Randomized clinical trials comparing histomorphometrically the % of newly-formed bone between two grafts were included. Risk of bias within and across studies was assessed with the Cochrane tool and the GRADE approach, respectively. Random-effects pairwise meta-analyses were conducted, followed by network meta-analysis, network meta-regression and sensitivity analyses.
Four electronic databases were searched from inception to June 2015 without limitations.

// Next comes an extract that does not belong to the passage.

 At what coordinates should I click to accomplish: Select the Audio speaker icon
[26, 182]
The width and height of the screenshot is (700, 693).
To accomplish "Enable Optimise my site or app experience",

A total of 12 trials (5 parallel; 7 cluster) with a total of 231 patients (302 grafted sites) were included. No statistically significant differences were found in the % of new bone from pairwise comparisons between any two bone grafts. Treatment ranking based on the evidence network indicated that autografts presented the highest percentage of new bone, followed by synthetic grafts, xenografts, and allografts. No differences according to patient age, sex, healing time, membrane used or kind of surgical graft use were identified. Our confidence on pairwise comparisons was moderate to very low due to study limitations, inconsistency, and imprecision; our confidence on graft ranking was moderate due to study limitations.
No significant differences were found in the percentage of new bone between any two grafts.
Synthetic bone substitutes or xenologous bone grafts can be used as an alternative to autologous graft in order to overcome problems of additional surgeries or limited graft availability.